§ Directions:
1. Render this sentence from the forum thread on Unbound crashes in Spanish: "It's been running pfSense successfully for more years than I remember."
2. Go on with the forum thread on Unbound crashes, picking up right after its final post.

§ Excerpted text:
------------------------------
Unbound crashes periodically with signal 11
-
I edited the title of the thread to more accurately describe the issue.
It would also be helpful to know the hardware in the cases where this is happening (e.g. SG-3100, SG-5100, whitebox/custom hardware running CE, etc)
-
@jimp What is the repo URL for the snapshot repo that I can find that updated package in? I checked
pkg+https://packages-beta.netgate.com/packages/pfSense_master_amd64-core
andpkg+https://packages-beta.netgate.com/packages/pfSense_master_amd64-pfSense_devel
and both still had unbound-1.13.0_2. -
@jimp In my case, it's a custom Mini-ITX box I made with a Gigabyte B-150N motherboard (dual gigabit Intel NIC), and this is what the dashboard says about it:
CPU Type Intel(R) Celeron(R) CPU G3900 @ 2.80GHz 2 CPUs: 1 package(s) x 2 core(s) AES-NI CPU Crypto: Yes (active) Hardware crypto AES-CBC,AES-CCM,AES-GCM,AES-ICM,AES-XTS Kernel PTI Enabled
It's been running pfSense successfully for more years than I remember.
I'm getting occasional unbound crashes, and turned on the watchdog to restart the service when it dies.
ETA: I'm running the Community Edition.
-
@salander27-0 said in Unbound crashes periodically with signal 11:
@jimp What is the repo URL for the snapshot repo that I can find that updated package in? I checked
pkg+https://packages-beta.netgate.com/packages/pfSense_master_amd64-core
andpkg+https://packages-beta.netgate.com/packages/pfSense_master_amd64-pfSense_devel
and both still had unbound-1.13.0_2.In my previous reply I said "but a new one hasn't built yet which includes it." -- check later tonight/tomorrow AM.
-
@jimp I am running pfSense CE inside a Proxmox (6.2-10) VM on a Qotom-Q555G6-S05 (i5 7200u).
------------------------------
§ Source material:
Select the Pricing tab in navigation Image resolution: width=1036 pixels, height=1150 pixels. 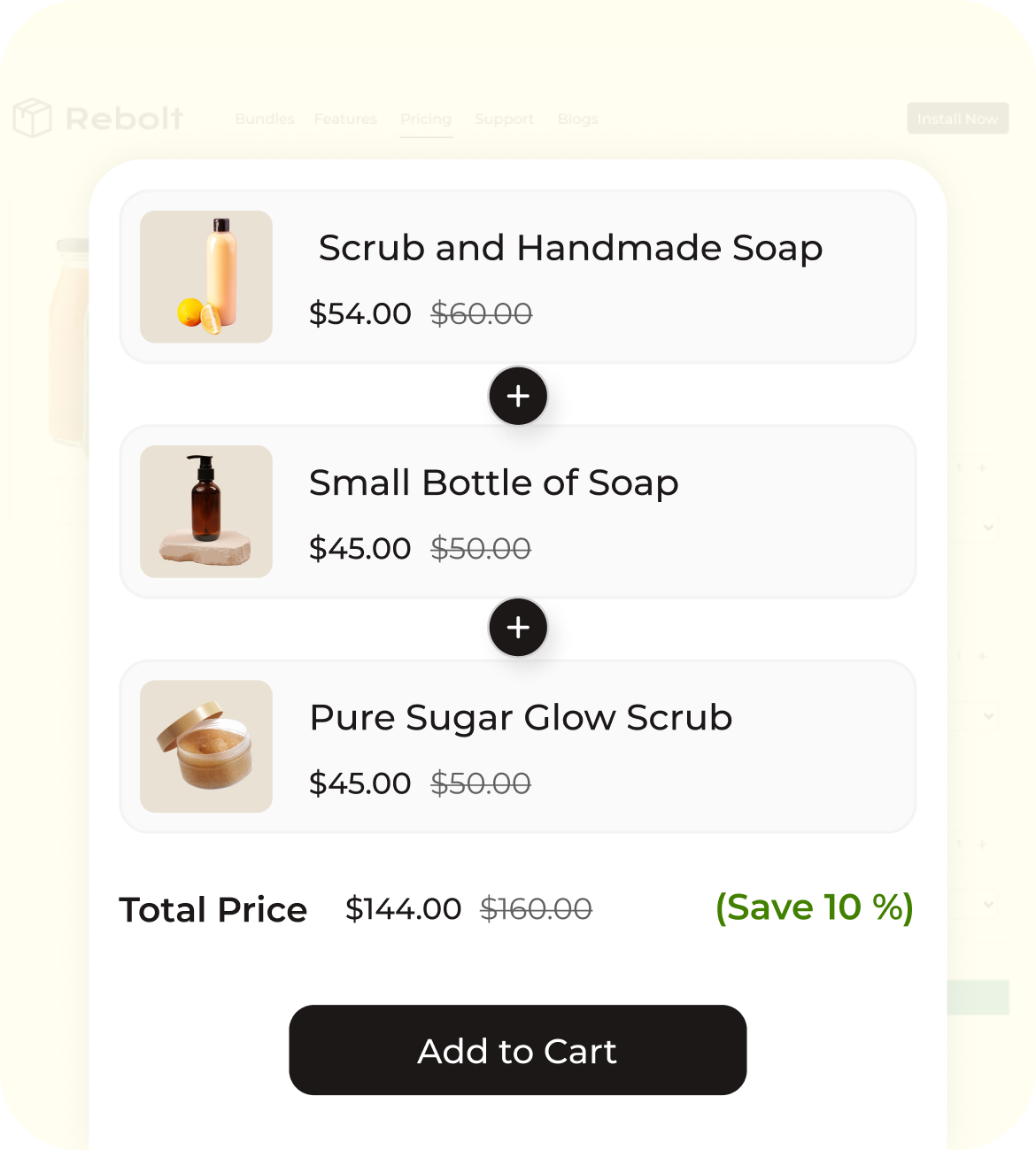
------------------------------
§ The answers:
1. Lleva ejecutando pfSense con éxito más años de los que recuerdo.

2.
I only installed the service watchdog package after this issue started occurring as suggested earlier on this thread. In the meantime, I have reverted to a backup of my VM pre-update running pfSense 2.4.5-1.
-
@jimp Sorry, I misunderstood what you saying. I'll check on a built package later.
Also, looks like people are posting on Reddit too.
-
This was happening to me as well. I unchecked "DHCP registration" in the DNS Resolver config and for now it has eliminated the crash.
There was an issue before with this setting triggering an "unable to HUP" type error report, but I don't recall it causing a crash.
-
I got tired of seeing delayed DNS queries (because watchdog doesn't restart the service immediately), so I'm currently running a bash loop:
while true; do /usr/local/sbin/unbound -vd -c /var/unbound/unbound.conf; done
-v makes Unbound print a message while starting, so I have a record of all restarts for the last 3 hours, here are the number of seconds between those (in case it helps):
249
213
1982
266
143
45
970
647
1312
4065
174
60Doesn't seem to be consistent in my case -- but I also have an amount of devices on my network, maybe more devices makes things more noisy..?
-
@jimp Do you still want more configuration examples?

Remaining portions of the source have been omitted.